There was much weeping and gnashing teeth in the late 1960’s as the familiar Latin Mass went away and Catholic folks found themselves staring at the priest, hearing the prayers in their own language, and being expected to pray out loud themselves as a group, a community. Lots of people hated it. They said that the Mass had lost its “mystery”; they felt that Latin gave the prayers and the ritual a sense of the holy; they found the experience altogether too pedestrian.
There is much to be said in analyzing that experience of loss and of people’s notion of the holy. For our purposes today, though, I want to see it in the context of change in the 1960’s and wonder out loud about the meaning of Pope Benedict’s recent ruling that would make it easier for people to celebrate the old Latin Mass because it is a small window through which to see the changing relationship between religion and culture.
The world of 1970 was radically different from the world of 1960. It was not just a matter of fast-paced technological changes like we are experiencing today that, in turn, affect the culture. Fundamental change occurred. Generations no longer related to each other in the same way. Gender roles and relationships were fundamentally questioned. The status of governments and institutions was reduced. Authority in general didn’t, well, hold any authority. Truth and beauty and goodness became relative terms. Family structures were altered. A decade begun in idealism and optimism ended in materialism and cynicism.
I suppose every era has its turmoil, but the 1960’s shifts in both personal and national values and identity were seismic. This was true for the United States and for many societies around the globe. And it was true for the Catholic Church. Having passed through the Sixties, there was really no returning to what had been. And that was two generations ago.
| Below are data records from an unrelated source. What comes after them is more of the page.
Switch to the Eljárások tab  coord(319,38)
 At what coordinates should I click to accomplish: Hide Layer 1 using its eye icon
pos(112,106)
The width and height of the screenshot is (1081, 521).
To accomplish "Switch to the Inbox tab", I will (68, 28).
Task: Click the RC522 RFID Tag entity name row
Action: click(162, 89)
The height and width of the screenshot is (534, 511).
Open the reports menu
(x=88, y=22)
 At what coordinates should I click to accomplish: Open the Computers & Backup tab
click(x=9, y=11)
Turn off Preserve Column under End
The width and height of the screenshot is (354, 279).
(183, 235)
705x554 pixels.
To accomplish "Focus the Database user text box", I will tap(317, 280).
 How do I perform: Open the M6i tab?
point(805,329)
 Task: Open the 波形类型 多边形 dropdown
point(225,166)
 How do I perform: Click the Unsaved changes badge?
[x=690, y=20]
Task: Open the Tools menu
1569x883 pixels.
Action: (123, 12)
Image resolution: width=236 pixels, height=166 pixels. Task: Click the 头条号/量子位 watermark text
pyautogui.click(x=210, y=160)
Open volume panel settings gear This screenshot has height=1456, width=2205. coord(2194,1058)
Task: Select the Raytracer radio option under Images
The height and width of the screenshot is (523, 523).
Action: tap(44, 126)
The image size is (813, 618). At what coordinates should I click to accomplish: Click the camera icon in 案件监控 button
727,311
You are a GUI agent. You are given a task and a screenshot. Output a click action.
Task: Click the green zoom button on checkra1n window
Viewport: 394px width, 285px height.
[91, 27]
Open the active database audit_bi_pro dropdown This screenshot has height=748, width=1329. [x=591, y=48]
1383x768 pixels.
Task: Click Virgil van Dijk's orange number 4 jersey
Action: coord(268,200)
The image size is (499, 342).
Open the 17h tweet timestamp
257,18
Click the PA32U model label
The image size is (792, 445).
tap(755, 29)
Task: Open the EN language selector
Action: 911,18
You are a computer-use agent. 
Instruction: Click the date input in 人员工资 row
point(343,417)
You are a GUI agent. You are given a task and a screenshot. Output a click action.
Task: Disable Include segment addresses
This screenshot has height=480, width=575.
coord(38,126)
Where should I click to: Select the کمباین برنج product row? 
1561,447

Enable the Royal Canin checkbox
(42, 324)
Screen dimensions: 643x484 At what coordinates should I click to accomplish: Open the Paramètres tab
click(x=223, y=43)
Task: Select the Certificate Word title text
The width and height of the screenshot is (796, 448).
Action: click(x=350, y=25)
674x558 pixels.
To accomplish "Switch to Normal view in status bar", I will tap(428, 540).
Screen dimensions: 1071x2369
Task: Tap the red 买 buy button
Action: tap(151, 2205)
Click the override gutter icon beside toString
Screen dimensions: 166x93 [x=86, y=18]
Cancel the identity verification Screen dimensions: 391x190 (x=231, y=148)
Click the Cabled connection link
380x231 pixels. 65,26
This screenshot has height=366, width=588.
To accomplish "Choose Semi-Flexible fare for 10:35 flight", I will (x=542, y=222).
Ought we go back? Will increasing the incidence of the Latin Mass help believers recapture something valuable? No, it will not, and we cannot go back. I don’t think that that is what the Pope has in mind. After all, it is only people over 50 years of age who would even remember the Latin Mass. There are younger people in the Church who style themselves as traditionalists who clamor for that sort of thing but they are really misguided in their search for substance and certainty. The Pope is simply satisfying the tastes of a certain “niche market” of Catholics.
The fact is that believers are really called to live in uncertainty, to be forward-looking, and to meet constantly the present challenges of the world head on. That is not to say that they cannot reach into their bag of 2000 year-old tools to help them, but the Church is called to converse with the world in a state-of-the art understandable way. Worshipping in a language that everyone understands is a small part of that.
Religion is part of culture but it also stands apart from culture to some degree and is in constant dialogue with culture(s). It is a bad sign when a Church becomes a silent partner in the conversation. I am not saying that having more Latin Masses does this, but the nostalgia for a time when the Church was sinking into irrelevance will not help the Church help the World.
So, yeah, attend a Latin Mass if you want, and throw on an old album by the Kingston Trio. Nothing wrong with that. But then turn on the radio and find out what the music of today is and how your Church can sing along.